→ **문제 조건**
아래 행 가운데 "Open the megaphone announcements icon" 문구가 들어 있는 줄에서 시작해 마지막 행으로 끝나는 부분만 다시 쓰되, "checkbox" 표현을 "check box" 표현으로 바꾸고 나머지는 그대로 두어 수정하세요.

→ **저장된 데이터**
————
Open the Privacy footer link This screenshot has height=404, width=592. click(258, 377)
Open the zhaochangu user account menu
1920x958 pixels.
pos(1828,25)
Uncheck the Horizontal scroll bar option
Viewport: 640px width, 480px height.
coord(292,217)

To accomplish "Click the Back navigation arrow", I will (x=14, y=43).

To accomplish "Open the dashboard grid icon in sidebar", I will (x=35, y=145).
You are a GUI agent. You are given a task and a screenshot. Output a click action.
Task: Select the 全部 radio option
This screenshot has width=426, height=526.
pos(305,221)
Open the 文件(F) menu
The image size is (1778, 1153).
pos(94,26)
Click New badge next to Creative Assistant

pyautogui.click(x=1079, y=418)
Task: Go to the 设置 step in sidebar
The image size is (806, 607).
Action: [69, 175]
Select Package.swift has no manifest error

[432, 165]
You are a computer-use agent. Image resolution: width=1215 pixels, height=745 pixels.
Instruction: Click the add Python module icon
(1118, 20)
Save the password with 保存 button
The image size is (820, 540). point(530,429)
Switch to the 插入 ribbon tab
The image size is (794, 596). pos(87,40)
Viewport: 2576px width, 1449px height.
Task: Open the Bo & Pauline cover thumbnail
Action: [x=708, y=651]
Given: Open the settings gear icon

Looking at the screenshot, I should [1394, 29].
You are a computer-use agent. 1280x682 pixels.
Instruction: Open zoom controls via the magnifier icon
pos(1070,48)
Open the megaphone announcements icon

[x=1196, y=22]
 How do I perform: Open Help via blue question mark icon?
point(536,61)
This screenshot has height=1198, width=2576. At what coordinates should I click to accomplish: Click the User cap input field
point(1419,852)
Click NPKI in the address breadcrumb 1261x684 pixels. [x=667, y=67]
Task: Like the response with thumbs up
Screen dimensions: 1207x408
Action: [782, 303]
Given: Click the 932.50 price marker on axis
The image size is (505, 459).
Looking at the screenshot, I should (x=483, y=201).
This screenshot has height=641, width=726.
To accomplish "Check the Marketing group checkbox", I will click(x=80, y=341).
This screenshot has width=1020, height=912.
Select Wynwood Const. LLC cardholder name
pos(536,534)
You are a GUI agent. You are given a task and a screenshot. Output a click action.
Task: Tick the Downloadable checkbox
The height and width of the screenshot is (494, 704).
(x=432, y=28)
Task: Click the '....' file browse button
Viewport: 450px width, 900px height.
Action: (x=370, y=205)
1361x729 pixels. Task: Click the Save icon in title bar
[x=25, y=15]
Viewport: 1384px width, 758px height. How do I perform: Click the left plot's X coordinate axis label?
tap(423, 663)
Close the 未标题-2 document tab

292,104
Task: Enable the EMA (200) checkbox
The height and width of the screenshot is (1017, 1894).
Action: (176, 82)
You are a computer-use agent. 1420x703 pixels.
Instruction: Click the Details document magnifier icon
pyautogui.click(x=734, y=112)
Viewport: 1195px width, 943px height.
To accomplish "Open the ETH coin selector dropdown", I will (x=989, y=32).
————
→ **출력**
Open the megaphone announcements icon

[x=1196, y=22]
 How do I perform: Open Help via blue question mark icon?
point(536,61)
This screenshot has height=1198, width=2576. At what coordinates should I click to accomplish: Click the User cap input field
point(1419,852)
Click NPKI in the address breadcrumb 1261x684 pixels. [x=667, y=67]
Task: Like the response with thumbs up
Screen dimensions: 1207x408
Action: [782, 303]
Given: Click the 932.50 price marker on axis
The image size is (505, 459).
Looking at the screenshot, I should (x=483, y=201).
This screenshot has height=641, width=726.
To accomplish "Check the Marketing group check box", I will click(x=80, y=341).
This screenshot has width=1020, height=912.
Select Wynwood Const. LLC cardholder name
pos(536,534)
You are a GUI agent. You are given a task and a screenshot. Output a click action.
Task: Tick the Downloadable check box
The height and width of the screenshot is (494, 704).
(x=432, y=28)
Task: Click the '....' file browse button
Viewport: 450px width, 900px height.
Action: (x=370, y=205)
1361x729 pixels. Task: Click the Save icon in title bar
[x=25, y=15]
Viewport: 1384px width, 758px height. How do I perform: Click the left plot's X coordinate axis label?
tap(423, 663)
Close the 未标题-2 document tab

292,104
Task: Enable the EMA (200) check box
The height and width of the screenshot is (1017, 1894).
Action: (176, 82)
You are a computer-use agent. 1420x703 pixels.
Instruction: Click the Details document magnifier icon
pyautogui.click(x=734, y=112)
Viewport: 1195px width, 943px height.
To accomplish "Open the ETH coin selector dropdown", I will (x=989, y=32).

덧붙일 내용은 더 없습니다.